- **Aim of the exercise**: Would you copy each line of the records that includes the word "support"?

- **Dataset entries**:
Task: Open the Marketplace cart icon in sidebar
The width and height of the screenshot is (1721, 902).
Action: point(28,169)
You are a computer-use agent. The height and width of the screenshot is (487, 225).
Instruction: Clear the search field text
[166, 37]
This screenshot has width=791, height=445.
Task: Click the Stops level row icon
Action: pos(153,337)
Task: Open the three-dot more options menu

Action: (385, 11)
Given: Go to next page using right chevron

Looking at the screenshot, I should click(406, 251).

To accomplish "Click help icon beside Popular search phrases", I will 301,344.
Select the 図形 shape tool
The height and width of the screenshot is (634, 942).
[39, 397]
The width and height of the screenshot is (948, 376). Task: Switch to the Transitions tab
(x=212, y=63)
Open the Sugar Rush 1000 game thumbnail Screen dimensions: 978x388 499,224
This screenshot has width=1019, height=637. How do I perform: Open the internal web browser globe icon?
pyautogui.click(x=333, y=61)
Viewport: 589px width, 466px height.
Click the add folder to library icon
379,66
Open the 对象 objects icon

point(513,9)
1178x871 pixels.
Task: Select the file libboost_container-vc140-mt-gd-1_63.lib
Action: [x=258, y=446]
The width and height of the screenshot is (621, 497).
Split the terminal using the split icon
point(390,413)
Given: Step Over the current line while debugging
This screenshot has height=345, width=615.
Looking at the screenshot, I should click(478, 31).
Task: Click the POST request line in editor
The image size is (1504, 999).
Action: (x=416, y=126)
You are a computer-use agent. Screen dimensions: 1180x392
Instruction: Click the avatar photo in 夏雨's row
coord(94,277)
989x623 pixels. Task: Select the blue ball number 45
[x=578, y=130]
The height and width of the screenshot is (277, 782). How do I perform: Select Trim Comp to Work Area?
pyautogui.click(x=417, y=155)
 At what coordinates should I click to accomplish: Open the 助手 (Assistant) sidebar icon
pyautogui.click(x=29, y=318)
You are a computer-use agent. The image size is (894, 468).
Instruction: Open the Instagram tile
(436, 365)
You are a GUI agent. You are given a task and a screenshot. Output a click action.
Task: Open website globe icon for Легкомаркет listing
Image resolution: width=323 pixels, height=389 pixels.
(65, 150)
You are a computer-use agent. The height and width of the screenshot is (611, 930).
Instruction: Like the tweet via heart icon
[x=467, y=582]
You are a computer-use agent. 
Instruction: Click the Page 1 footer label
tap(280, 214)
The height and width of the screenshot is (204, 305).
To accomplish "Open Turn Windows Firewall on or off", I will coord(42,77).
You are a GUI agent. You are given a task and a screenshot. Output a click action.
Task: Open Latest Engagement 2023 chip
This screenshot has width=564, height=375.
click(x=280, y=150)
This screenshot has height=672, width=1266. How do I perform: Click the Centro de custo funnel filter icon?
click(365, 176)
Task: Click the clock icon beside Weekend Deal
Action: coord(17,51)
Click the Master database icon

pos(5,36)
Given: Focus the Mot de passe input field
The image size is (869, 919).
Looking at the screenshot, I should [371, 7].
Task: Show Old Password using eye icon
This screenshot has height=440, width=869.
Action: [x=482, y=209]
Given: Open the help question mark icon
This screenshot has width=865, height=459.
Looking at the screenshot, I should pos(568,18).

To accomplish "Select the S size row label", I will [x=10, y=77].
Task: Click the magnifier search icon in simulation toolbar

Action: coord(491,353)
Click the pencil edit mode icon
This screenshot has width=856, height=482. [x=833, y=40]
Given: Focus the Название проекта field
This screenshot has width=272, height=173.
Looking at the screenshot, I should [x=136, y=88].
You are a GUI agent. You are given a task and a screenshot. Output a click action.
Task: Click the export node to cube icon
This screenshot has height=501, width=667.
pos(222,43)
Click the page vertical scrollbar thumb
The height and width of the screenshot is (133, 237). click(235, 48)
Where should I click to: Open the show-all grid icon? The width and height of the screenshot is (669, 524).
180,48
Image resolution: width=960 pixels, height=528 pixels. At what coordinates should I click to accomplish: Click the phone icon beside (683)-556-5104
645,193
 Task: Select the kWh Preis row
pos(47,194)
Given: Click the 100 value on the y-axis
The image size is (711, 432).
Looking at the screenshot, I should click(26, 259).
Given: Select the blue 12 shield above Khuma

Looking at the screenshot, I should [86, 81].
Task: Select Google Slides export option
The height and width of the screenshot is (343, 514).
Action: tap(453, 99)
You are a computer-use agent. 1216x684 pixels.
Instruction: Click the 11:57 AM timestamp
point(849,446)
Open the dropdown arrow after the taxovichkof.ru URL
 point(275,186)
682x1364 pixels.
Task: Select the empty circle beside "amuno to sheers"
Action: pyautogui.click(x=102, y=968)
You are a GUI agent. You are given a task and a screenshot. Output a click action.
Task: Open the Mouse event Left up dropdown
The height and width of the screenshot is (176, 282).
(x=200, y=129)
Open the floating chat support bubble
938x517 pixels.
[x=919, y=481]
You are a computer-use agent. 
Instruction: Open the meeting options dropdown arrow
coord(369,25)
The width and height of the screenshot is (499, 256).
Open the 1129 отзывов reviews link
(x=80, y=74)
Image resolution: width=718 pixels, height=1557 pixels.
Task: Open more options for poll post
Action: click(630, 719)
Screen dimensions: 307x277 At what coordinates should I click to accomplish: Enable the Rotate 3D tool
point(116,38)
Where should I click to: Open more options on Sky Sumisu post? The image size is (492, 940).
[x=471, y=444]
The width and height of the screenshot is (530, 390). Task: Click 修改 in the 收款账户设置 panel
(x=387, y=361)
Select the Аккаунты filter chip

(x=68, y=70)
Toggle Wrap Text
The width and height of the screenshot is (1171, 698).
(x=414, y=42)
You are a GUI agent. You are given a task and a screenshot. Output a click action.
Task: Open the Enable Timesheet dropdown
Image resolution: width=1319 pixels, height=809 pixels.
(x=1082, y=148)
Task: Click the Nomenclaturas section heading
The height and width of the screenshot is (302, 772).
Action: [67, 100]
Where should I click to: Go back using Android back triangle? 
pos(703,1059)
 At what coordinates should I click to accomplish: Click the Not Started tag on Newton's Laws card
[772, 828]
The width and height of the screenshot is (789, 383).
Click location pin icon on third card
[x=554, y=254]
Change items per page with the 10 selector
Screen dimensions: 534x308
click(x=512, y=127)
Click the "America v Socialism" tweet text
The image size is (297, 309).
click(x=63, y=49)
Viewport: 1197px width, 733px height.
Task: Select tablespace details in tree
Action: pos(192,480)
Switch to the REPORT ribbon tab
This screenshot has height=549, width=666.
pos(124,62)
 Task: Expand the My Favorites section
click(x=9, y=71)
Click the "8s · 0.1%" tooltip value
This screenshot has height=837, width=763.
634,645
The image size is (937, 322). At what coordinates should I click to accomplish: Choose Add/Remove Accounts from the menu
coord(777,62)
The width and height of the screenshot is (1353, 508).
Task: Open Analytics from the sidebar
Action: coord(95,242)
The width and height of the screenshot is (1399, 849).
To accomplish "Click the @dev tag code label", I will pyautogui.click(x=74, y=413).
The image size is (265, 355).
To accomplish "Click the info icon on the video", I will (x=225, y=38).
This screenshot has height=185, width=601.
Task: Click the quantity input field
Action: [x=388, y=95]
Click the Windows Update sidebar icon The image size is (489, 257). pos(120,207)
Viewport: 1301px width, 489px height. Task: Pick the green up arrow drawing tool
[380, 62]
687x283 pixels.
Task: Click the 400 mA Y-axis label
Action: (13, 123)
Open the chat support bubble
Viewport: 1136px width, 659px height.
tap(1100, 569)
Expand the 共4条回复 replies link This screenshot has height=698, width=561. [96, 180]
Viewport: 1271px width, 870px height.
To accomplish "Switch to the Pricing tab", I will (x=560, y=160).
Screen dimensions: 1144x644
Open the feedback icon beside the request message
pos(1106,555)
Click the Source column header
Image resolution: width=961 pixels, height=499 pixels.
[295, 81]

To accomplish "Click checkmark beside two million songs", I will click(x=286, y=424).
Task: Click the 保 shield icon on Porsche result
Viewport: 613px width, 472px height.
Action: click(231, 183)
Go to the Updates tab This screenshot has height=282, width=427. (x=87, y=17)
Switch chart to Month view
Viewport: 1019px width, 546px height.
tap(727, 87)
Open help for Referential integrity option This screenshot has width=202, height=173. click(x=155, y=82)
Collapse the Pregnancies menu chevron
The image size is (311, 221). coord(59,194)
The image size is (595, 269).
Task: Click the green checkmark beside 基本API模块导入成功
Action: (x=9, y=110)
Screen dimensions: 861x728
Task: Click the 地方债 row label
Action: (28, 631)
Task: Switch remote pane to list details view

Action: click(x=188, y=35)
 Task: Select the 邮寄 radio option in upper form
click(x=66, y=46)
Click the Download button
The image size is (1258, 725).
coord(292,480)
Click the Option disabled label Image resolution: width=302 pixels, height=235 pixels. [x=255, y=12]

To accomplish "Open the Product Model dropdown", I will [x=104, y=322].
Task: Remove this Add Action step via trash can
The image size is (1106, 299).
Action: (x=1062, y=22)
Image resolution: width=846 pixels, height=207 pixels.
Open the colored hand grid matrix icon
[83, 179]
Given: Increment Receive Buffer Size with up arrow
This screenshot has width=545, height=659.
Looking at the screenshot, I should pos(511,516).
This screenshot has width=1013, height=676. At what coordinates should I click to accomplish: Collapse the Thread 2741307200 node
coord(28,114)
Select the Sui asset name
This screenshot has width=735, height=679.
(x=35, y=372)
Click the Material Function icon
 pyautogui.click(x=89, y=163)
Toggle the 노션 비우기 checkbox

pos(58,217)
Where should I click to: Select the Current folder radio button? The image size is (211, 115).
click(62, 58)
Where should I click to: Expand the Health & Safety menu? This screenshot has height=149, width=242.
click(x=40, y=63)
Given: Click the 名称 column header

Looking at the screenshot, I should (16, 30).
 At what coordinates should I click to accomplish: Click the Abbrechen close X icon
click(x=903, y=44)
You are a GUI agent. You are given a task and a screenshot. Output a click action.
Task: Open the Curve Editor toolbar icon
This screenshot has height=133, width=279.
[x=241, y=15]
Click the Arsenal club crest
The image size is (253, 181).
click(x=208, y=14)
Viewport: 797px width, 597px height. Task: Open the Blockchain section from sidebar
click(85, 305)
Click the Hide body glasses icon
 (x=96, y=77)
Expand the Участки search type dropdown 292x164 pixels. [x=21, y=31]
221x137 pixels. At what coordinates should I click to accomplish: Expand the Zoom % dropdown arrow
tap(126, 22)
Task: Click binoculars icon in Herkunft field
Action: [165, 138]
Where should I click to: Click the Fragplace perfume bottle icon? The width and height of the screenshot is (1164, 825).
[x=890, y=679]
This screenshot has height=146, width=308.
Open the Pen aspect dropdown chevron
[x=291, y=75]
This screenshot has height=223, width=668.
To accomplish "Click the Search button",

- **Result for this task**:
Open the floating chat support bubble
Open the chat support bubble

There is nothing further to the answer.